Problem requirements
Word for word, restate the lines of the data below between those holding "This screenshot has" and "Open the downloads arrow icon", inclusive; pictures do not belong in the copy.

Data for the task
+++

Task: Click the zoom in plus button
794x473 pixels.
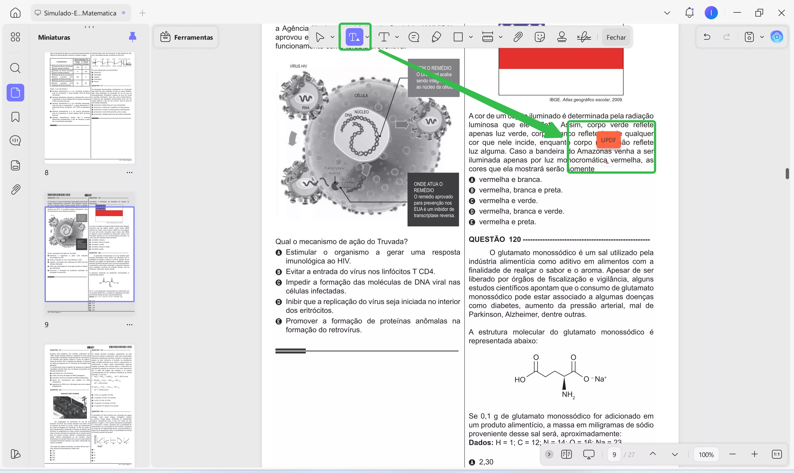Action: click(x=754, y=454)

+++

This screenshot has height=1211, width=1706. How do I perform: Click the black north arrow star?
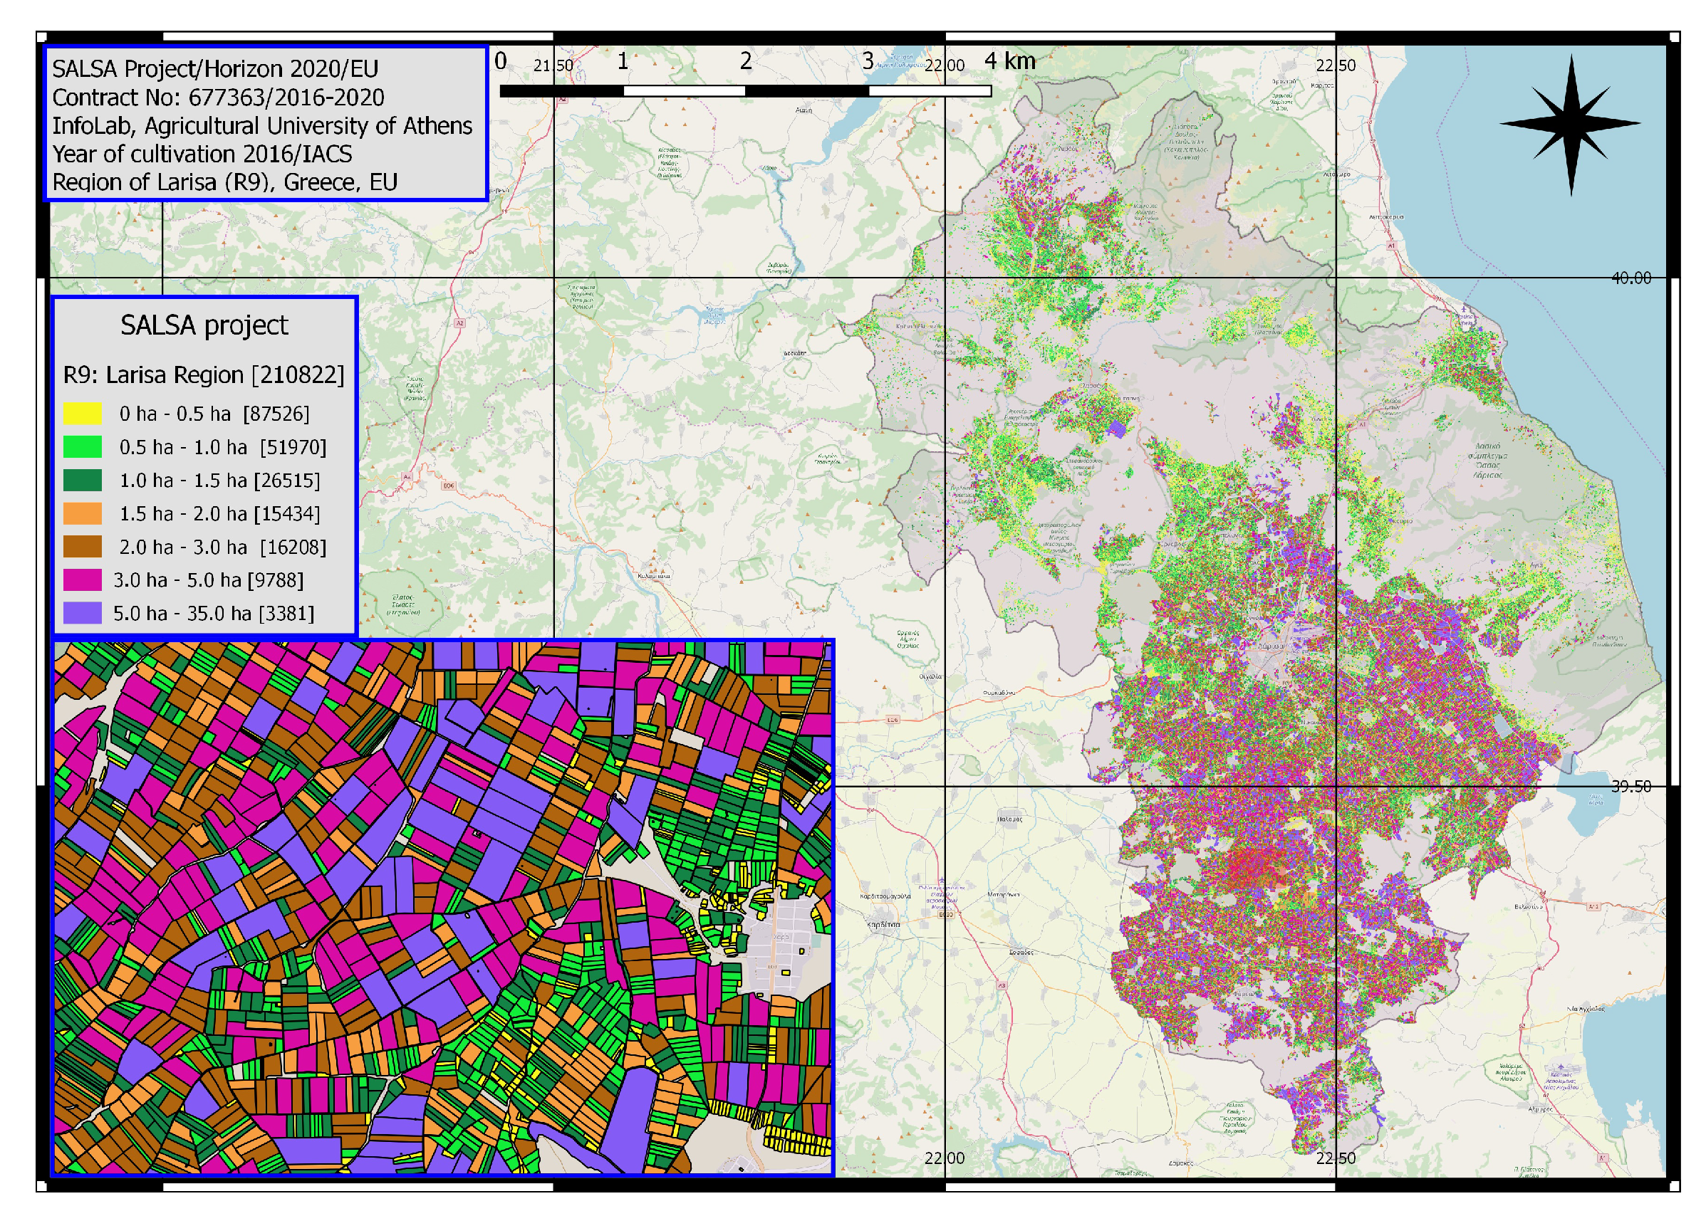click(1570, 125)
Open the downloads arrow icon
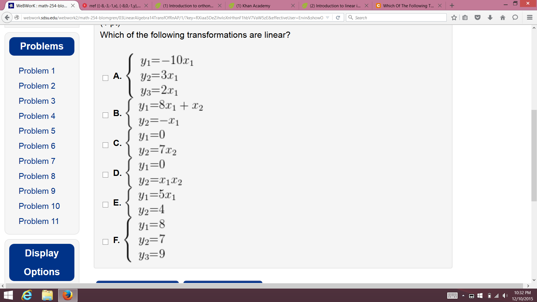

+++

Task output
This screenshot has height=1211, width=1706. How do I perform: Click the black north arrow star?
click(1570, 125)
Open the downloads arrow icon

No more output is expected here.